Segundo as entidades, a medida afeta principalmente os financiamentos para manter os negócios (capital de giro) e para a antecipação de recebíveis

Representantes de shoppings, de redes varejistas, de associações comerciais e do setor de franquias afirmaram, em carta enviada ao BC (Banco Central), que os bancos subiram as taxas de juros de empréstimos entre 50% e 70%.

Segundo as entidades, a medida afeta principalmente os financiamentos para manter os negócios (capital de giro) e para a antecipação de recebíveis. A Febraban (Federação Brasileira de Bancos) diz que as taxas ficaram estáveis em geral, mas operações novas e com grandes empresas podem ter apresentado variações por aumento de custos e riscos. A entidade diz que os bancos têm total consciência do seu papel social.

A linha de antecipação de recebível ocorre porque o dinheiro recebido via pagamento com cartões demora para chegar às lojas. Elas então antecipam os valores de vendas de cartão nas credenciadoras ou nos bancos, porque precisam de dinheiro à vista (capital de giro) para honrar os compromissos e não podem esperar o prazo das parcelas.

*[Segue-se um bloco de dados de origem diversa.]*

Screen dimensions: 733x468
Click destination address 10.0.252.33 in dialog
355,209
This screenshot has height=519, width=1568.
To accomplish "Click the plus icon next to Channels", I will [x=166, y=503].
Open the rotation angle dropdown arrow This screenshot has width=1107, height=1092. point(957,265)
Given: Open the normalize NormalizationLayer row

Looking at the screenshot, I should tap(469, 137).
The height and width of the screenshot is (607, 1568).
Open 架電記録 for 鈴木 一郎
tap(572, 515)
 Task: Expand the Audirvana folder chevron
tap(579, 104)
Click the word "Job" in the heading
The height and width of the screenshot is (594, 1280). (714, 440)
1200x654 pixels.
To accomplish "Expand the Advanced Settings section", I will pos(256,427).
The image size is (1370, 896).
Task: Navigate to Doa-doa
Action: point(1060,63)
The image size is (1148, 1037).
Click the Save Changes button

“Solicitamos atenção a despeito das medidas de injetar liquidez no sistema financeiro nacional, pois observa-se o aumento expressivo das taxas, com médias superiores a 50% e, em alguns casos superiores a 70%, em operações habituais do varejo, tais como de capital de giro, conta garantida, antecipação de recebíveis, risco sacado, empréstimos 4131, entre outras operações. Entendemos que, num momento de crise, as medidas adotas pelo Bacen [Banco Central] devam caminhar juntas com as instituições financeiras”, disse a carta assinada pelas entidades.

PROBLEMAS AFETAM EMPRESAS

Empresários declararam que os bancos aumentaram as taxas para empréstimos usados para manter os negócios, pagar funcionários e comprar novos equipamentos.

Até empresas de infraestrutura de internet, que precisam ampliar os serviços para atender a nova demanda de home office, não conseguem dinheiro. O crédito para investimentos, segundo relatos, teve alta de dois pontos percentuais. Em outras operações, os juros mais do que dobraram. Para antecipação de recebíveis, em alguns casos, a taxa mais que dobrou.

O próprio Banco Central também detectou aumento de juros e menor prazo de financiamento por parte dos bancos.

FAMÍLIAS RECLAMAM DE FALTA DE INFORMAÇÕES

Clientes que são pessoa física relataram problemas para adiar o pagamento de empréstimos, possibilidade divulgada amplamente pelos bancos. Os canais de atendimento não funcionam, falta informação entre gerentes e a prorrogação é, na verdade, um novo financiamento ou novo contrato, com aumento dos juros.

Segundo os bancos, a possibilidade de adiar os pagamentos de empréstimos tomados pelos clientes está disponível, mas é válida apenas para quem está com a conta em dia. Além disso, afirmam os bancos, para inserir esse tipo de medida extraordinária dentro do sistema operacional da instituição financeira é necessário classificar a operação como uma repactuação ou refinanciamento.

FEBRABAN DIZ QUE JUROS FICARAM ESTÁVEIS NO GERAL

A Febraban, que representa os bancos, enviou nota após a publicação desta reportagem, afirmando que os juros ficaram estáveis em geral, mas operações de mais risco podem ter aumentos. A entidade também diz que os bancos estão conscientes do momento excepcional e destaca o papel social dos bancos.